- Developer: Siro-Tech
- Publisher: Siro-Tech
- Designer: Robert Woodhead
- Platform: Apple II
- Release: 1980
- Genre: Space combat simulator
- Mode: Single-player

= Galactic Attack =

1980 video game

Galactic Attack is a 1980 space combat simulator video game written by Robert Woodhead for the Apple II and published by the company he co-founded, Siro-Tech. It is a single-player adaptation of the game Empire from the PLATO mainframe network.

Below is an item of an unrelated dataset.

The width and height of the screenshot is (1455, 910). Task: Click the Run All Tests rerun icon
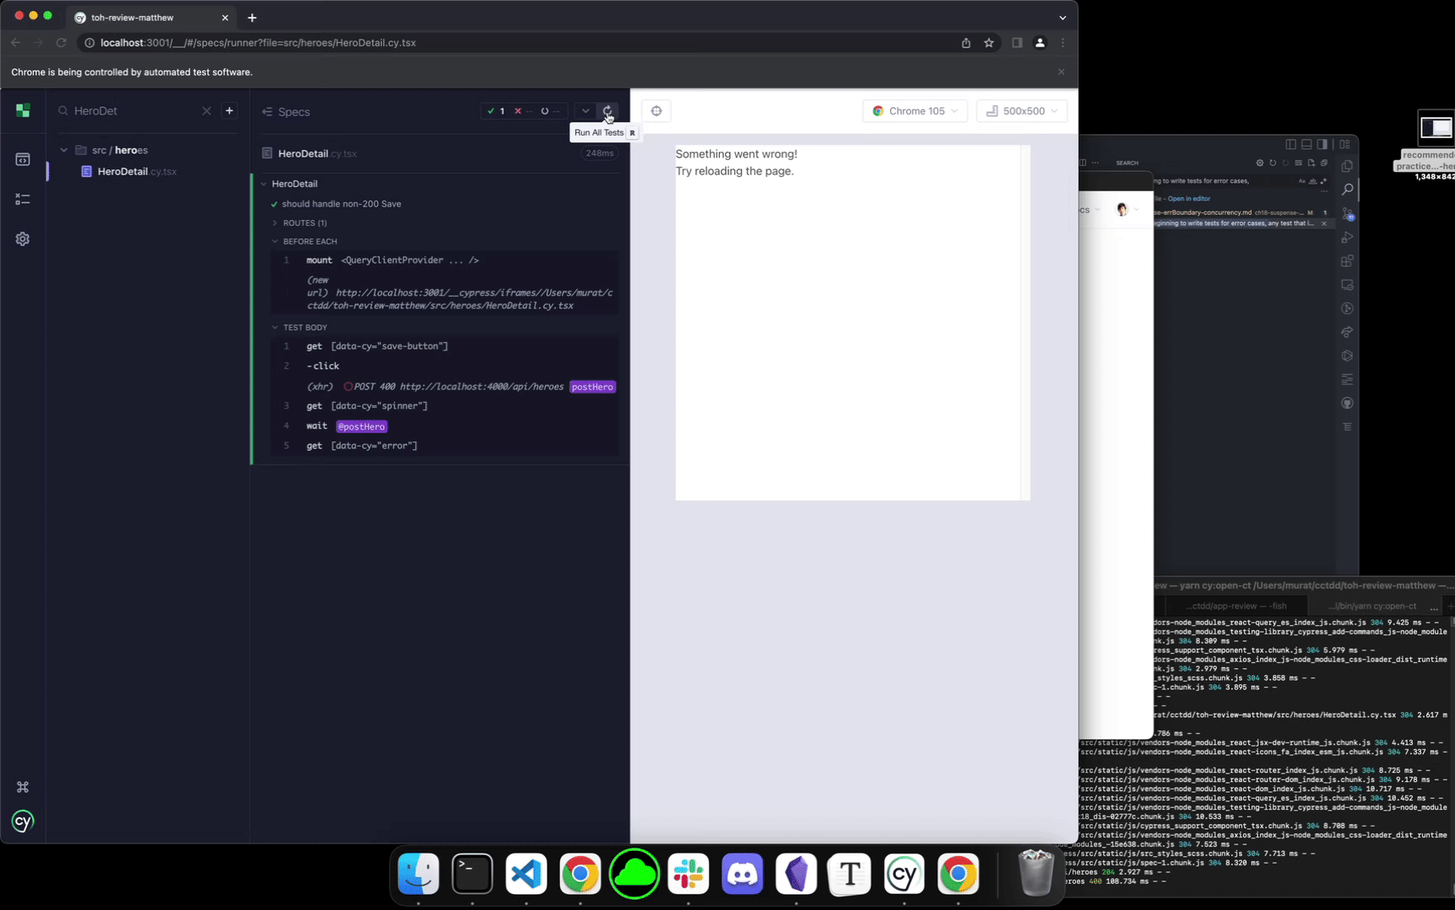[x=607, y=111]
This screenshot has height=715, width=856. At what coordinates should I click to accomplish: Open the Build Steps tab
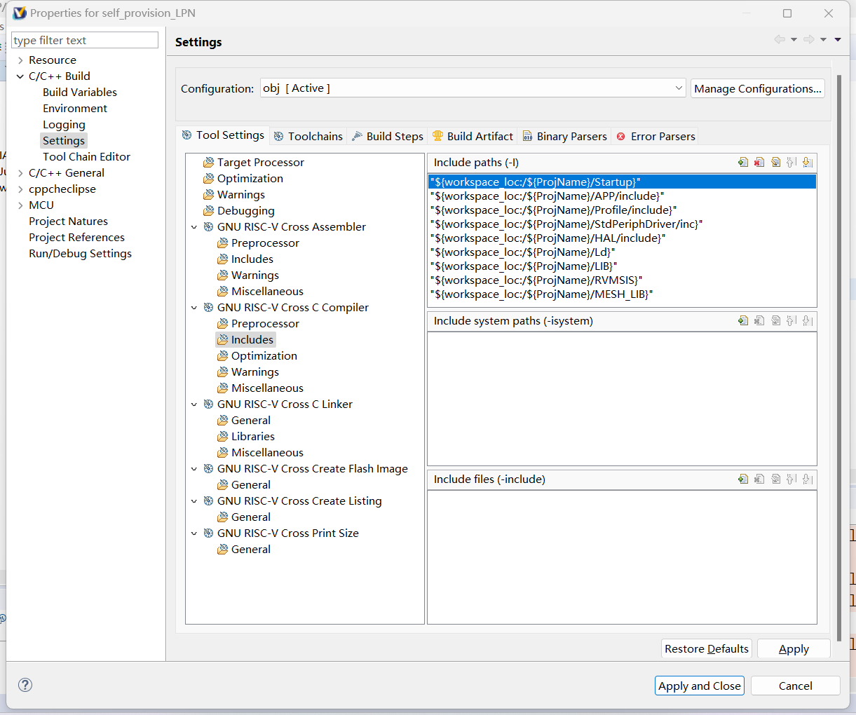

Siro-Tech was renamed to Sir-Tech and followed-up Galactic Attack with the more commercially successful Wizardry which was inspired by the PLATO system dungeon crawl games Oubliette and Moria.

==Gameplay==

In Galactic Attack, the player's job is to liberate the Solar System from the dreaded Kazanta invaders by destroying the Kzanta's ships and bombarding the Kzanta's forces on the planets of the solar system and then beaming down armies to secure the planets. The game's framing uses the same loose Star Trek framing as Empire; the universe is two dimensional, with the user's starship placed in the center of their tactical screen. Ships have phasers which fire in a cone, with damage proportionate to distance, a limited number of torpedoes that can be in flight at any given time and which proceed in a straight line until they hit a target or time out, deflector shields, a range of warp speeds, and a limited energy supply that slowly automatically regenerates. Weapons were fired on compass bearings by typing in degree headings.

==Development==
Galactic Attack was written with UCSD Pascal.

==Reception==
Bruce F. Webster reviewed Galactic Attack in The Space Gamer No. 43. Webster commented that "I recommend Galactic Attack with few reservations. If gives you far more for your money than a lot of other games costing the same. Because the difficulty level can be adjusted to a very high point, it will be a long time before you master this game".

Dick Richards reviewed the game for Computer Gaming World, stating that "As this is a real time game, it demands quick thinking — indecision can be fatal — because the computer controlled Kzinti never hesitates".